─── EXERCISE MATERIAL ───

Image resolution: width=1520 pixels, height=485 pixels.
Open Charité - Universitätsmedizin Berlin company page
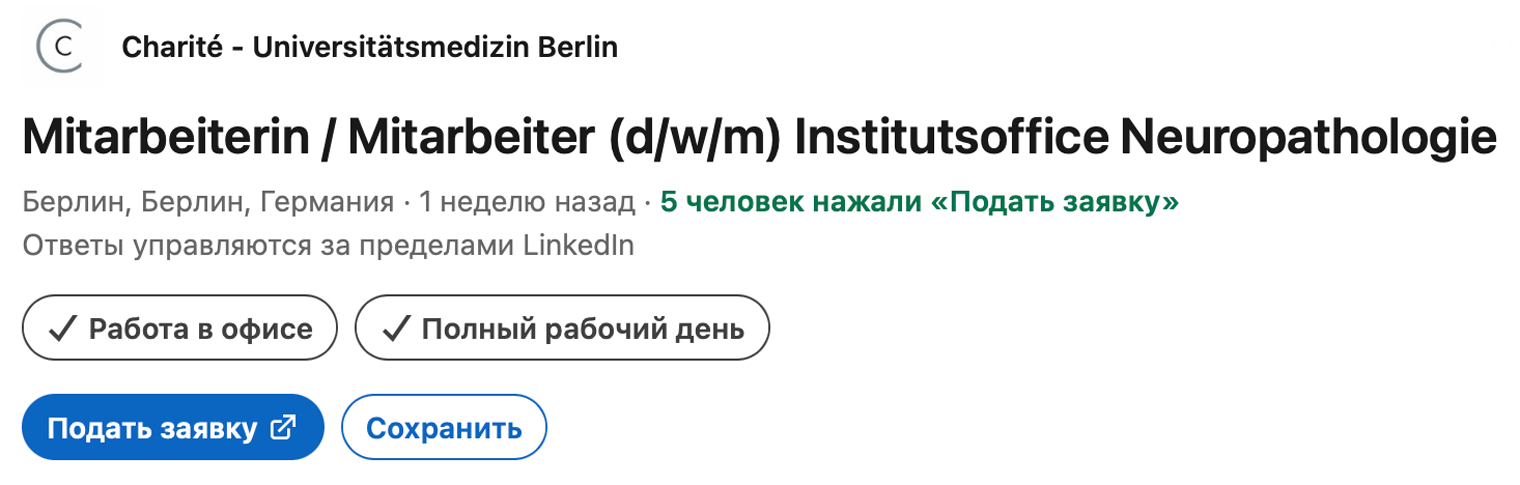pyautogui.click(x=369, y=47)
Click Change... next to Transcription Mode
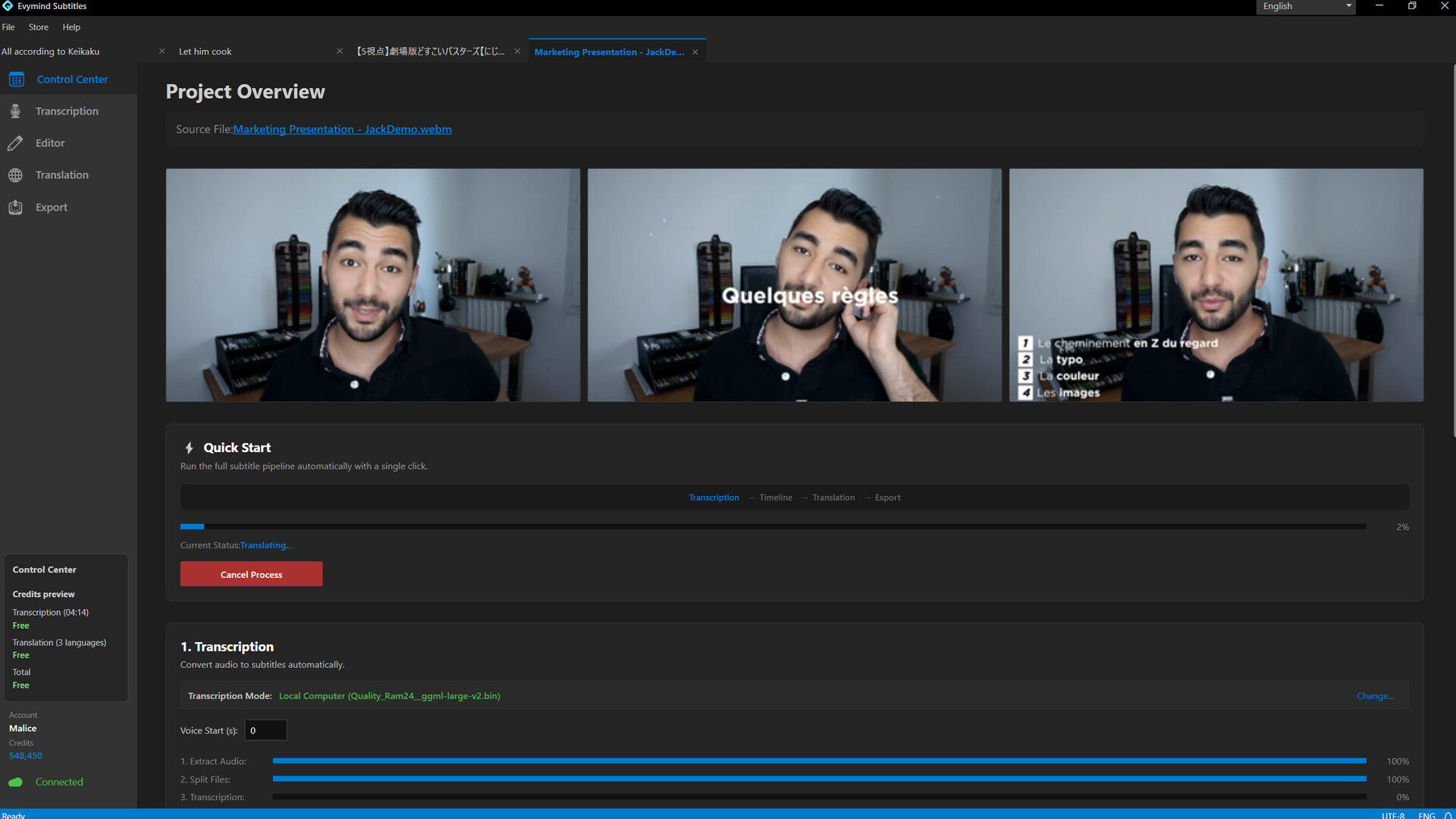 click(1375, 696)
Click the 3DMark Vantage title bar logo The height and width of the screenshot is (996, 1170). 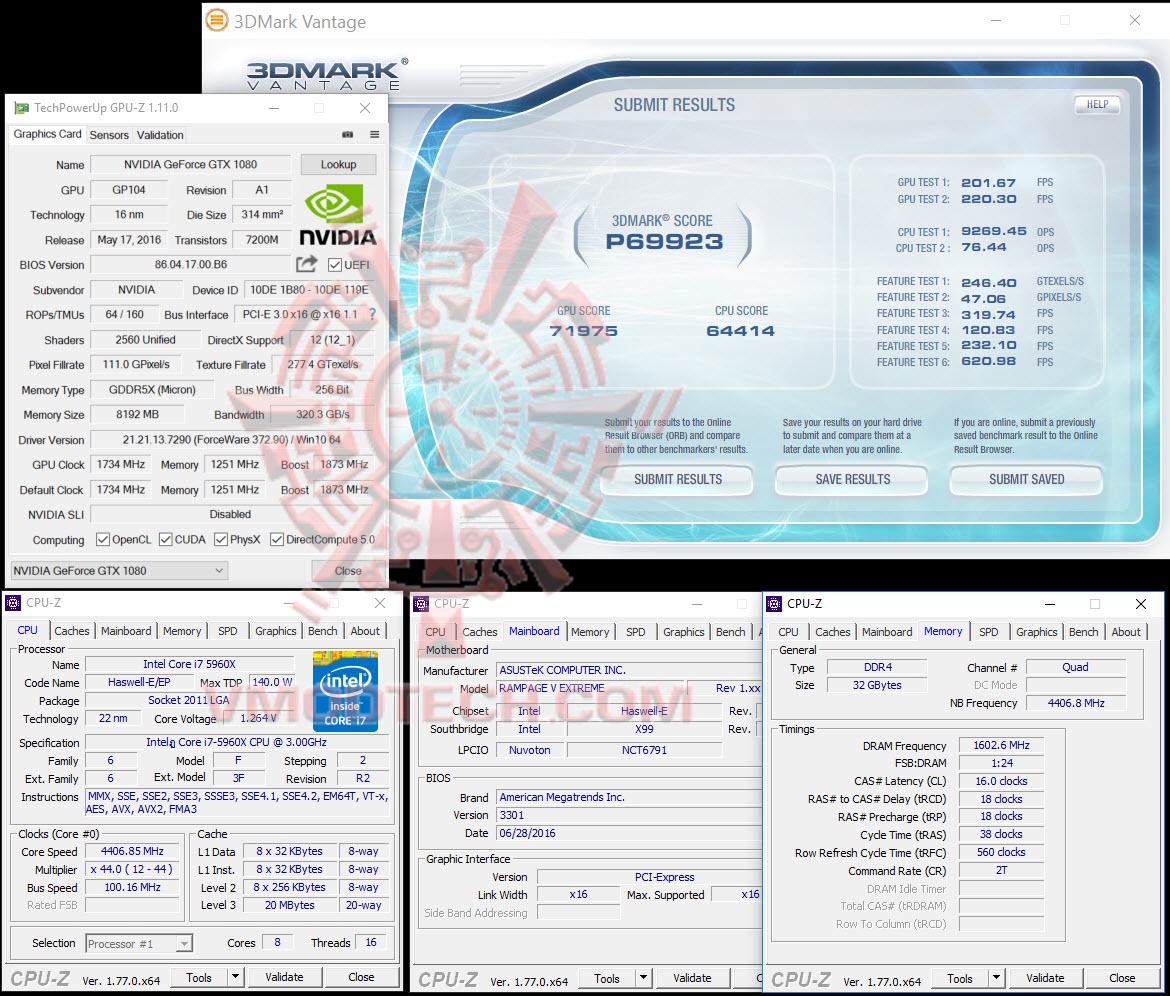tap(216, 20)
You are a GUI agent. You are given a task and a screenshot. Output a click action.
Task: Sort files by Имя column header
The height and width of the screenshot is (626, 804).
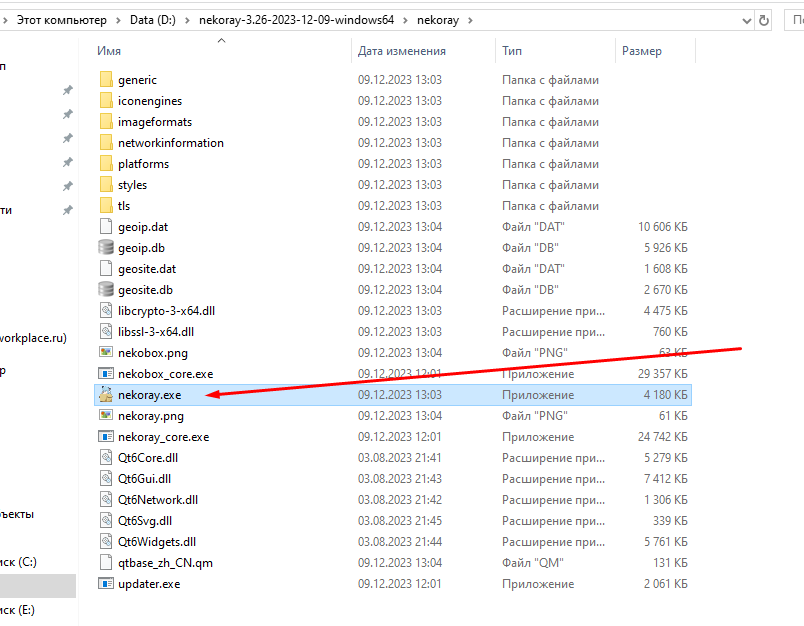click(110, 51)
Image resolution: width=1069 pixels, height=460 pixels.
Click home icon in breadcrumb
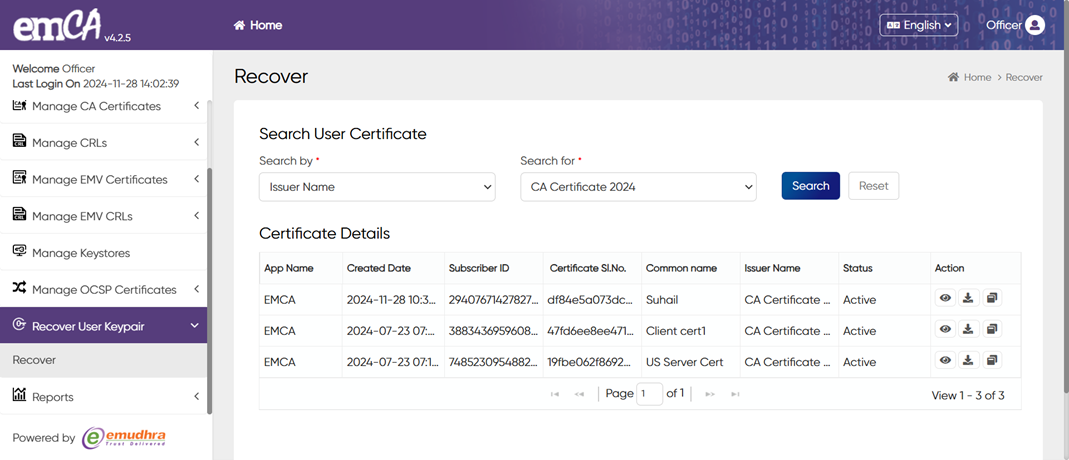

───

### REQUIRED TASK
Rewrite the rows starting with the line that contains "You are a GUI" and going on through the end of the rows, with "screenshot" replaced by "screen image" and everything else unchanged. Leave the pictures out of the result.

### FINAL ANSWER
You are a GUI agent. You are given a task and a screen image. Output a click action.
Task: Sort files by Имя column header
The height and width of the screen image is (626, 804).
click(110, 51)
Image resolution: width=1069 pixels, height=460 pixels.
Click home icon in breadcrumb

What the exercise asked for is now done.